If PA is the system the agent uses, then by "the proof system," I mean PA. I was speaking generically, in case you'd prefer to use ZFC or PA + Con(PA) or whatever.
If the algorithm finds a proof that defection is better, it defects, period.
Er, are you saying that as soon as the algorithm finds such a proof, it stops searching and returns "defect"? That will not work, because then the Löbian reasoning won't go through, for the reason cousin_it gave. [Because PA cannot prove Con(PA), it also cannot prove that "there's a short proof that cooperate is better" implies "the agent cooperates" -- for all PA knows, PA might be inconsistent, and there might be an even shorter proof that defect is better.]

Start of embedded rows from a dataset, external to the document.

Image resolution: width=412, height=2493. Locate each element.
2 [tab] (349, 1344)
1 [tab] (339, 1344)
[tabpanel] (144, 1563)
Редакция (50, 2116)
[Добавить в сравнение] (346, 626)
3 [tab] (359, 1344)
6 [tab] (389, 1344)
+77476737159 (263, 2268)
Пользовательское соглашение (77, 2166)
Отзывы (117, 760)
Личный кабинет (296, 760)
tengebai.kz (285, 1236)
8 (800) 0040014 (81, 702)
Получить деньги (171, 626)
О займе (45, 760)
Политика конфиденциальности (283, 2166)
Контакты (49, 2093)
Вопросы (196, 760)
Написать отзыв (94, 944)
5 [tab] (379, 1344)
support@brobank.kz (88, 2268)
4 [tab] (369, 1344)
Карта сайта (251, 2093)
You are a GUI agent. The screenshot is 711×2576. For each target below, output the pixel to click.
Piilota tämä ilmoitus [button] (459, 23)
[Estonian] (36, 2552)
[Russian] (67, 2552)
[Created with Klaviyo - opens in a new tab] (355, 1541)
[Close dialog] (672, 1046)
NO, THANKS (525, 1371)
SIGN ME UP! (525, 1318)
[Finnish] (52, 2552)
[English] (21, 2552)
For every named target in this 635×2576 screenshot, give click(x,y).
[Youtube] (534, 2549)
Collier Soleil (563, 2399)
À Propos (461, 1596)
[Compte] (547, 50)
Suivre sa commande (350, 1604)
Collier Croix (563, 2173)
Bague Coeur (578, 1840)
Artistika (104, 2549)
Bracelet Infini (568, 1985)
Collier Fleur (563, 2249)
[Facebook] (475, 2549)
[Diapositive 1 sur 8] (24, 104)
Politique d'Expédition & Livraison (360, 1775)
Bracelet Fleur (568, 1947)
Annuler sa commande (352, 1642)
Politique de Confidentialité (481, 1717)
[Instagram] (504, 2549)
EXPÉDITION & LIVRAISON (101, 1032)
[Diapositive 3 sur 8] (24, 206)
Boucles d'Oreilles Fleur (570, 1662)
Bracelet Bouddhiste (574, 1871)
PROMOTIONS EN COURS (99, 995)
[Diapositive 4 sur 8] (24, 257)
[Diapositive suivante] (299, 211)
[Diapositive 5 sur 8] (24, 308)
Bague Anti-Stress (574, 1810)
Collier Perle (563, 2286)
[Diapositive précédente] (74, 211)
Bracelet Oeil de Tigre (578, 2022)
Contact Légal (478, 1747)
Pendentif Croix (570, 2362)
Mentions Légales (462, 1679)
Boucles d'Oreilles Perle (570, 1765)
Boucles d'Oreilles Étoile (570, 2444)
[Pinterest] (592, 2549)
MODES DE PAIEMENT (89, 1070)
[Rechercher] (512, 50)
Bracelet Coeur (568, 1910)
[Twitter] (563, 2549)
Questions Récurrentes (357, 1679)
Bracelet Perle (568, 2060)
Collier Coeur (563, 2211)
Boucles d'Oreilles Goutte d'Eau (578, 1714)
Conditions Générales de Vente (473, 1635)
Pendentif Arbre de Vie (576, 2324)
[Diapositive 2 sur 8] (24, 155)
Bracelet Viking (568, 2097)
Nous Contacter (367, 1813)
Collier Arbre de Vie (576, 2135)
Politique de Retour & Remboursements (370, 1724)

Or do you mean that the algorithm looks through the whole list of proofs, and if it never finds a proof that cooperate is better, it defects? Then we're in agreement; I was simply pointing out that in this case, we know that if the algorithm proves "defect is better," then it will not cooperate, because we know that PA is consistent, so if the algorithm proves "defect is better" then it will not prove "cooperate is better."
Because PA cannot prove Con(PA), it also cannot prove that "there's a short proof that cooperate is better" implies "the agent cooperates"
It can enumerate all shorter proofs, and see if any of them imply a different action of the agent. (Note that PA is reflexive, that is can prove that any given finite set of its statements is logically consistent.)
By requests from Blueberry and jimrandomh, here's an expanded repost of my comment which was itself a repost of my email sent to decision-theory-workshop.
(Wait, I gotta take a breath now.)
A note on credit: I can only claim priority for the specific formalization offered here, which builds on Vladimir Nesov's idea of "ambient control", which builds on Wei Dai's idea of UDT, which builds on Eliezer's idea of TDT. I really, really hope to not offend anyone.
(Whew!)
Imagine a purely deterministic world containing a purely deterministic agent. To make it more precise, agent() is a Python function that returns an integer encoding an action, and world() is a Python function that calls agent() and returns the resulting utility value. The source code of both world() and agent() is accessible to agent(), so there's absolutely no uncertainty involved anywhere. Now we want to write an implementation of agent() that would "force" world() to return as high a value as possible, for a variety of different worlds and without foreknowledge of what world() looks like. So this framing of decision theory makes a subprogram try to "control" the output of a bigger program it's embedded in.
For example, here's Newcomb's Problem:
A possible algorithm for agent() may go as follows. Look for machine-checkable mathematical proofs, up to a specified max length, of theorems of the form "agent()==A implies world()==U" for varying values of A and U. Then, after searching for some time, take the biggest found value of U and return the corresponding A. For example, in Newcomb's Problem above there are easy theorems, derivable even without looking at the source code of agent(), that agent()==2 implies world()==1000 and agent()==1 implies world()==1000000.
The reason this algorithm works is very weird, so you might want to read the following more than once. Even though most of the theorems proved by the agent are based on false premises (because it is obviously logically contradictory for agent() to return a value other than the one it actually returns), the one specific theorem that leads to maximum U must turn out to be correct, because the agent makes its premise true by outputting A. In other words, an agent implemented like that cannot derive a contradiction from the logically inconsistent premises it uses, because then it would "imagine" it could obtain arbitrarily high utility (a contradiction implies anything, including that), therefore the agent would output the corresponding action, which would prove the Peano axioms inconsistent or something.
To recap: the above describes a perfectly deterministic algorithm, implementable today in any ordinary programming language, that "inspects" an unfamiliar world(), "imagines" itself returning different answers, "chooses" the best one according to projected consequences, and cannot ever "notice" that the other "possible" choices are logically inconsistent with determinism. Even though the other choices are in fact inconsistent, and the agent has absolutely perfect "knowledge" of itself and the world, and as much CPU time as it wants. (All scare quotes are intentional.)
This is progress. We started out with deterministic programs and ended up with a workable concept of "could".
Hopefully, results in this vein may someday remove the need for separate theories of counterfactual reasoning based on modal logics or something. This particular result only demystifies counterfactuals about yourself, not counterfactuals in general: for example, if agent A tries to reason about agent B in the same way, it will fail miserably. But maybe the approach can be followed further.